WHAT TO WORK ON: In the answer, give only the lines from the one containing "The width and" to the end of the listing below, each reproduced word for word.

EXERCISE MATERIAL:
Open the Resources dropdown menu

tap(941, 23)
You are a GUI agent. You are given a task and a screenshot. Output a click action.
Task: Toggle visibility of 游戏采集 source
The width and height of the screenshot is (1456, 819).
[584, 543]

WRITTEN ANSWER:
The width and height of the screenshot is (1456, 819).
[584, 543]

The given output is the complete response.